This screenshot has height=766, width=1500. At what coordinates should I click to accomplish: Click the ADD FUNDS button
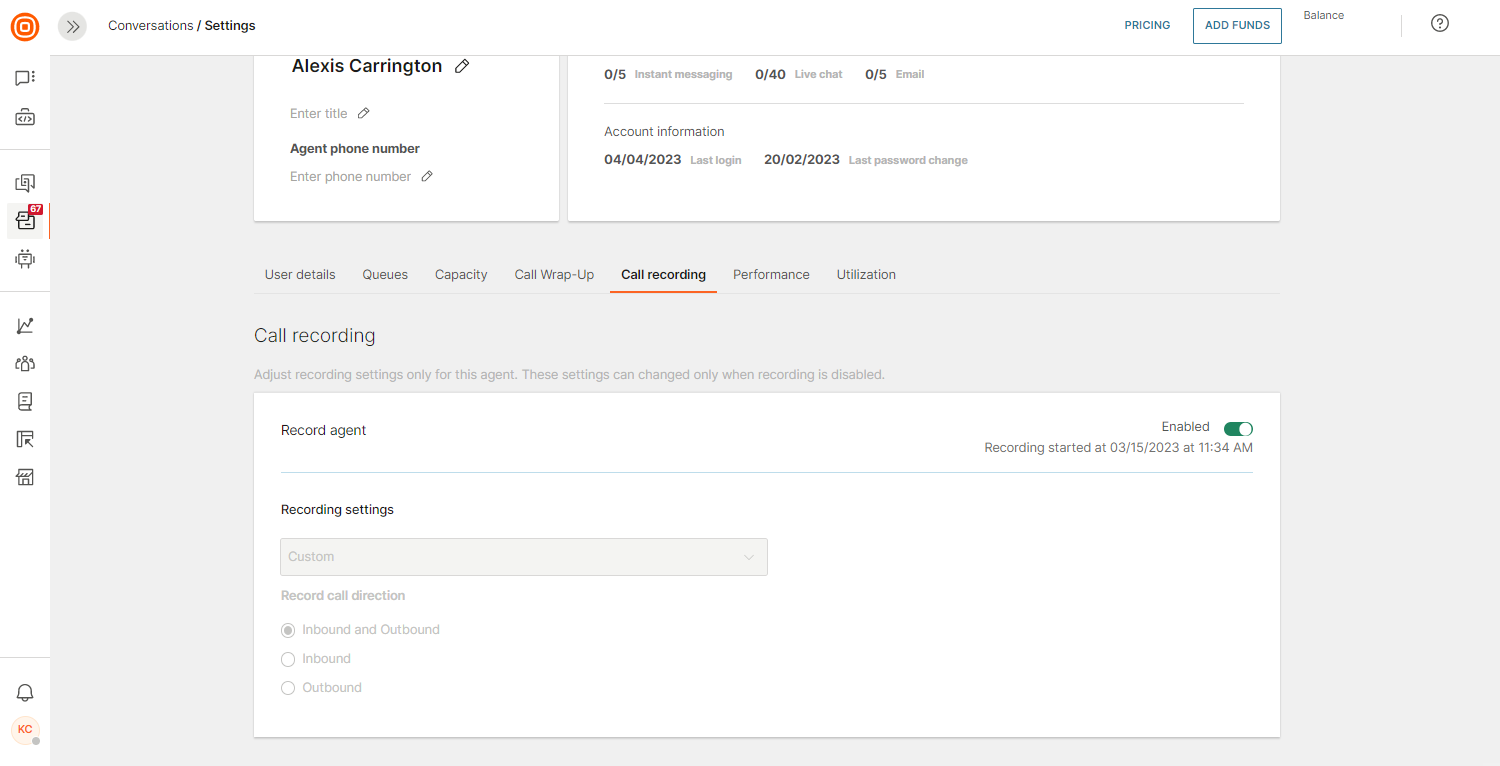[x=1237, y=26]
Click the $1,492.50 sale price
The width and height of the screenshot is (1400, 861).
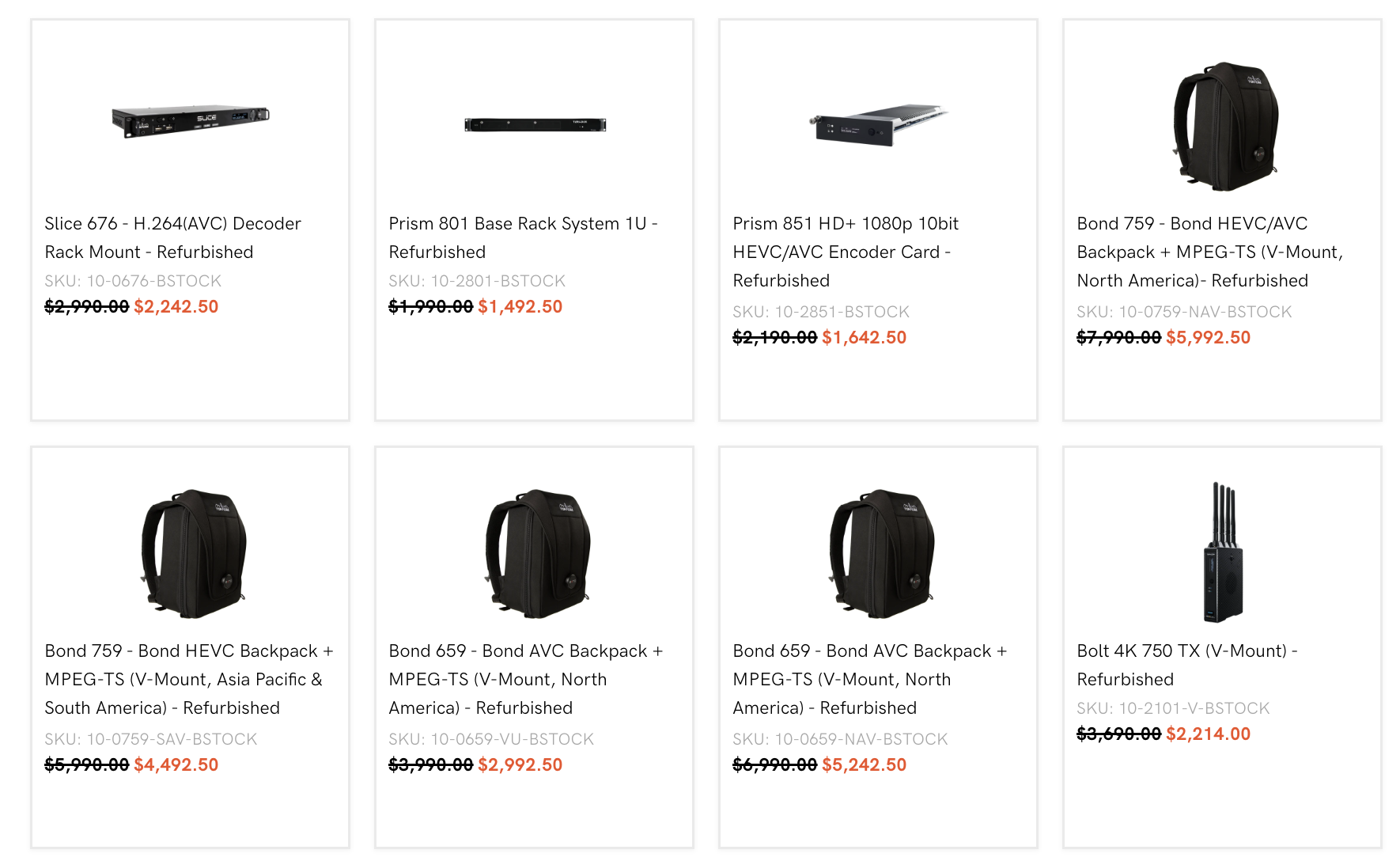[520, 307]
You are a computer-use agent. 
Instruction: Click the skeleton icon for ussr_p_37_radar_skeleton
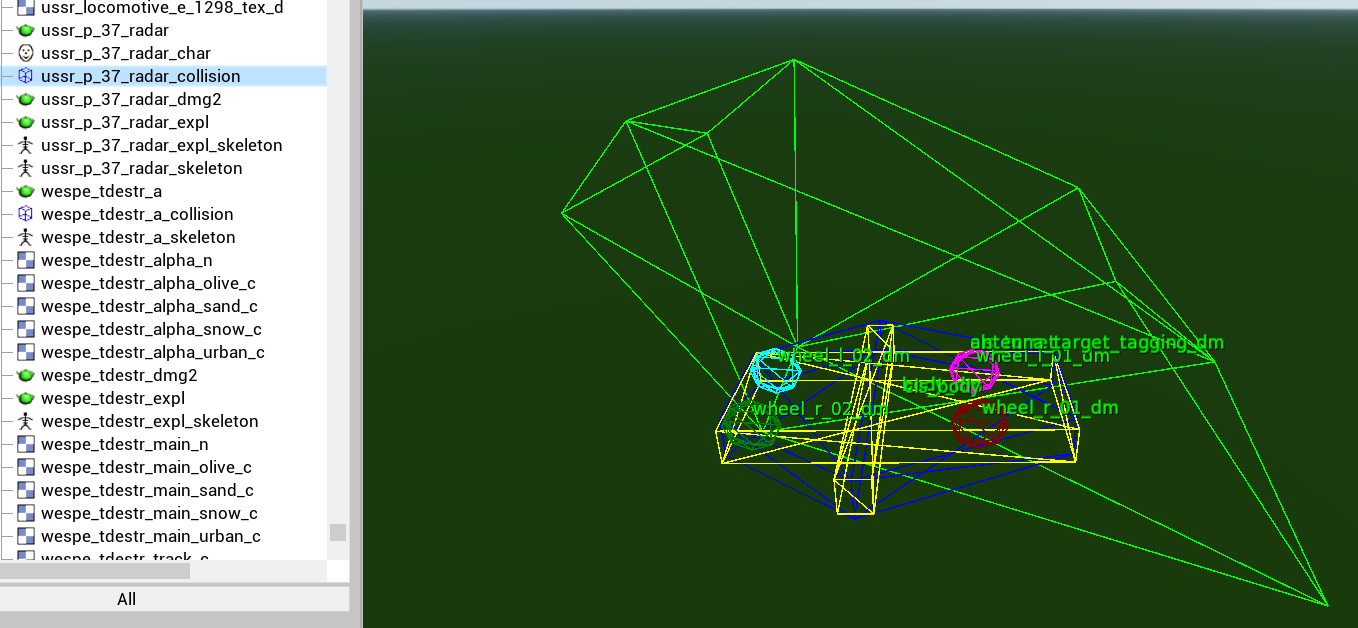click(x=26, y=168)
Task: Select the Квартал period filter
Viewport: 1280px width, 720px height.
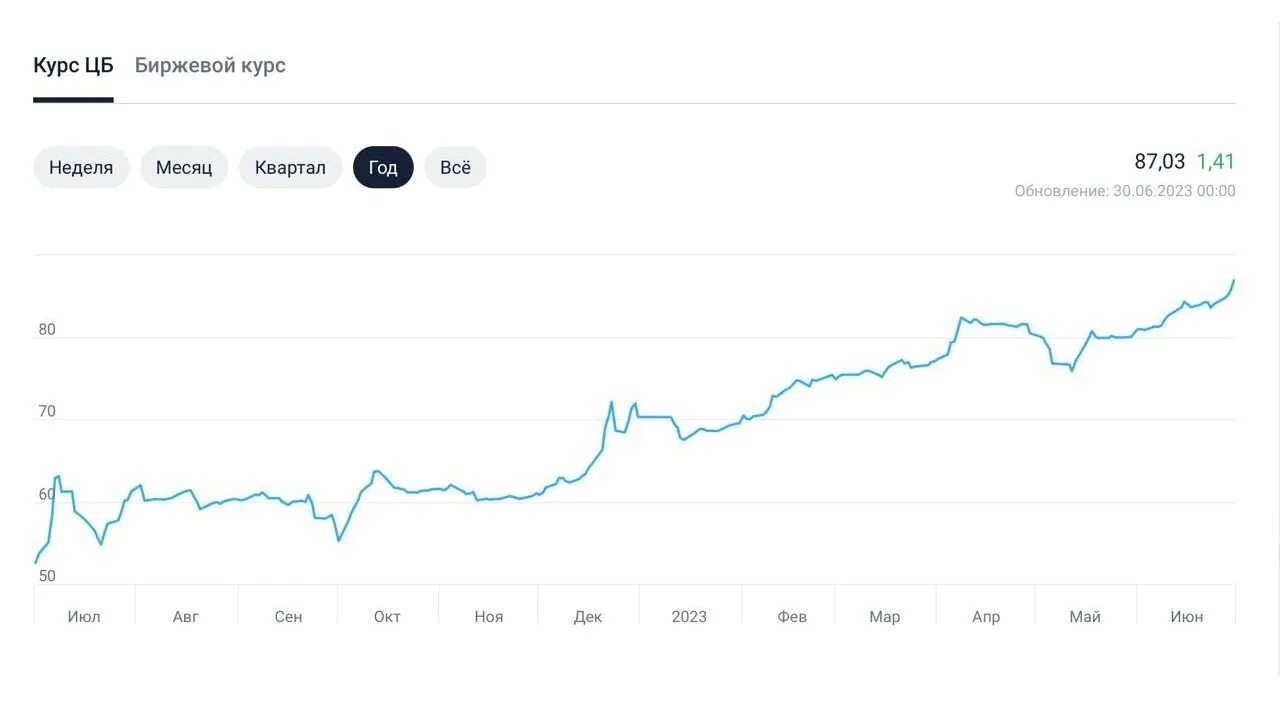Action: pos(290,168)
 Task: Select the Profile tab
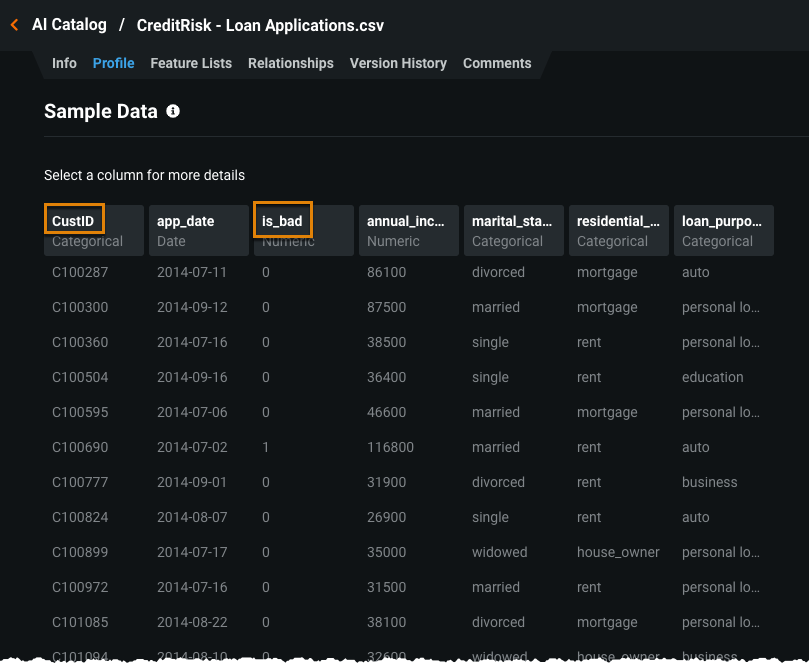(113, 63)
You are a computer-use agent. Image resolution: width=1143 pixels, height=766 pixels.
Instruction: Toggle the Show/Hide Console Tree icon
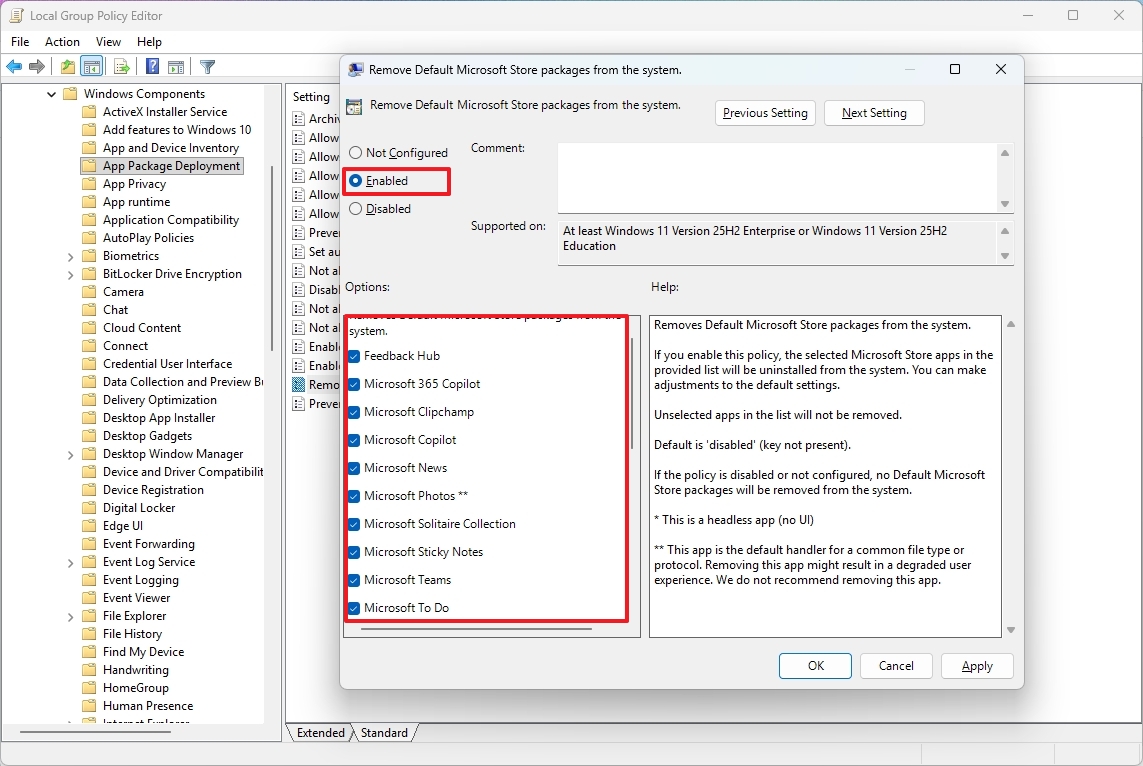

-------------------------

» WORK ITEM
Only lines with the string "computer" are wanted; please find each one in the listing and copy it.

» OUTPUT FOR THIS TASK
You are a computer-use agent. 
You are a computer-use agent. Image resolution: width=1143 pixels, height=766 pixels.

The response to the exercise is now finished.